- **To be done**:
[1] Summarize the film review in exactly two sentences.
[2] Duplicate the passage of the film review from "There is a fair" up to and including "his own material.".

- **Supplied text**:
Alas, Bernardo Bertolucci’s nostalgic look back at the crazy-sexy-violent
Paris of 1968 is unfocused, unsexy and, ultimately, a bore.
Matthew (Michael Pitt) is a young American student in Paris
who spends most of his spare time watching old movies at the
Cinematheque Français. He’s picked up by twin cineastes Isabelle
(Eva Green) and Theo (Louis Garrel), and the three university-age
film buffs hit it off immediately. They argue the relative
merits of Charlie Chaplin, Buster Keaton, Sam Fuller and Nicholas
Ray, and walk around an old-but-spacious apartment half-dressed.
Très Parisian. The twins, it seems, are a little closer, even
cuddlier, than a typical brother and sister, playing silly
dare games—like, oh, shaving each other’s public hair—and
want to draw Matthew into their childish-yet-kinky world.
Before all you Larry Clark devotees start getting hot and
bothered, be warned that there is much more arguing about
film and politics than there is sex. For film buffs, there
are swell clips from Queen Christina, Freaks,
Band a part, The Girl Can’t Help It, City
Lights, Blonde Venus and Mouchette. In an
especially cute moment, they have the usual cross-cultural
argument about Jerry Lewis. If you’re not a film buff, too
bad for you.
There is a fair amount of blather about politics. Theo is
a fan of Chairman Mao; Matthew finds this silly, as any sensible
American from San Diego would. As this is Paris in 1968, there
are riots and strikes, none of which are explained enough
to be comprehensible. We know it’s 1968 principally from the
soundtrack, which is awash in the unholy trinity of Hendrix,
Joplin and Morrison.
Bertolucci seems to have been seduced by his own material.
In the short prologue before the trio seal themselves up in
their apartment and start the endless yakking and fooling
around, the film has a sense of danger and mystery. Once the
action shifts, however, the director is so enraptured by beauty
and conversation that there’s no tension or drama. (And a
surfeit of pointless kink: Why do we need to know that Matthew
prefers to piss in the sink?) More pretty pictures of tiresome
people we don’t need.

Saved data entries
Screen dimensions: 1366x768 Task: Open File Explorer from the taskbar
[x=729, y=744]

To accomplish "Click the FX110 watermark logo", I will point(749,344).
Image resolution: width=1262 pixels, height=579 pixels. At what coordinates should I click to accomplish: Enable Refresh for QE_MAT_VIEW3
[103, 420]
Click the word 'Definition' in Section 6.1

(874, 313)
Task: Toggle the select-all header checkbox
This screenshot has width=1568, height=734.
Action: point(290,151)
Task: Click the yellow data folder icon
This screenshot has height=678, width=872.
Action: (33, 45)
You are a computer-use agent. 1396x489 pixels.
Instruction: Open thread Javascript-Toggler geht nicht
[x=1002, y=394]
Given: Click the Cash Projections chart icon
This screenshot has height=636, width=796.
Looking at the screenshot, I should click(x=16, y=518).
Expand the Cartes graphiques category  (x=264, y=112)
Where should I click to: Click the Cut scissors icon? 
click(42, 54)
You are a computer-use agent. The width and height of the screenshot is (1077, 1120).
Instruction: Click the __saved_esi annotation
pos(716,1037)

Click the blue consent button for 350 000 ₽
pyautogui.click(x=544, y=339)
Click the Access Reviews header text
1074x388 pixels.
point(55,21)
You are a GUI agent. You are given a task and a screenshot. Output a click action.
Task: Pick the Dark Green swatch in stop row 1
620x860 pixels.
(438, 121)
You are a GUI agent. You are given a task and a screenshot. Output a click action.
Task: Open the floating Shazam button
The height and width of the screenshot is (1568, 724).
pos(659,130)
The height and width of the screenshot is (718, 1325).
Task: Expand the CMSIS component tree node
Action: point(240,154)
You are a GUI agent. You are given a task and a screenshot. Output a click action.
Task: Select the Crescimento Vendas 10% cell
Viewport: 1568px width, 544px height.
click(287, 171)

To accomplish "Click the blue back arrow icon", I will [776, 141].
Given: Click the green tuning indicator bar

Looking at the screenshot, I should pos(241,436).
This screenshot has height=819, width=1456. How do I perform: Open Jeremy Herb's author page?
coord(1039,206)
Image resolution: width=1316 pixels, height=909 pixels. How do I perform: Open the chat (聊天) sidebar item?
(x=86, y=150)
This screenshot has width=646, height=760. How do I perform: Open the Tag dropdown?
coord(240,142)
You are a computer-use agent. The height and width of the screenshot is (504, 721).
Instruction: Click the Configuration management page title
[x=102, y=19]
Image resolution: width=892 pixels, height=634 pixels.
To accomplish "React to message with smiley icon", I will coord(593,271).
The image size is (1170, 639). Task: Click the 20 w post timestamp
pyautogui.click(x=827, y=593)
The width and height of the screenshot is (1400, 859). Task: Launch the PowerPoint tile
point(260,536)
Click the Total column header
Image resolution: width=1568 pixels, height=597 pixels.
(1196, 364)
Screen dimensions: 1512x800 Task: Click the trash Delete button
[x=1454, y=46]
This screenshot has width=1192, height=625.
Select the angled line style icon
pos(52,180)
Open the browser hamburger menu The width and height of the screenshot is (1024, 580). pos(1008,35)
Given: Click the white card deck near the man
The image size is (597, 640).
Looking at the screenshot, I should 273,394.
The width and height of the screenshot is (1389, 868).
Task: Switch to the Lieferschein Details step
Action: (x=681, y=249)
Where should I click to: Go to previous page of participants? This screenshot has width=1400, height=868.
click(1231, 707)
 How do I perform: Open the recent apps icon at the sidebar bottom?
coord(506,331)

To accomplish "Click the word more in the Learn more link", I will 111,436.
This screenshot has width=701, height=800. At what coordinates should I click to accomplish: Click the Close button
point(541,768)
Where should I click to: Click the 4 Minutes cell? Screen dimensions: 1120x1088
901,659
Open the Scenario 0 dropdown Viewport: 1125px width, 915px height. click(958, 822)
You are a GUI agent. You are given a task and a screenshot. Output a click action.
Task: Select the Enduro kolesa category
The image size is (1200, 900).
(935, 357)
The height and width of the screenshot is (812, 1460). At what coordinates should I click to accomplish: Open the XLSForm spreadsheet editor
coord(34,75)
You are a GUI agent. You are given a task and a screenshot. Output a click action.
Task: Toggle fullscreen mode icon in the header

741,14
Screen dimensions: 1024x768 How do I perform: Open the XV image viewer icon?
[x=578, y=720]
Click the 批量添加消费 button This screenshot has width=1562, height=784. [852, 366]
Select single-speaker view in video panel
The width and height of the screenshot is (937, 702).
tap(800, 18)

- **Results for each task**:
[1] The film review calls Bernardo Bertolucci's nostalgic look back at Paris in 1968 unfocused, unsexy and ultimately a bore; in it, a young American student named Matthew is picked up by the twins Isabelle and Theo, and the three spend their time arguing about film and politics in an apartment. The review faults the film for riots and strikes that are never explained enough to be comprehensible and for a director so enraptured by beauty and conversation that there is no tension or drama.

[2]
There is a fair amount of blather about politics. Theo is
a fan of Chairman Mao; Matthew finds this silly, as any sensible
American from San Diego would. As this is Paris in 1968, there
are riots and strikes, none of which are explained enough
to be comprehensible. We know it’s 1968 principally from the
soundtrack, which is awash in the unholy trinity of Hendrix,
Joplin and Morrison.
Bertolucci seems to have been seduced by his own material.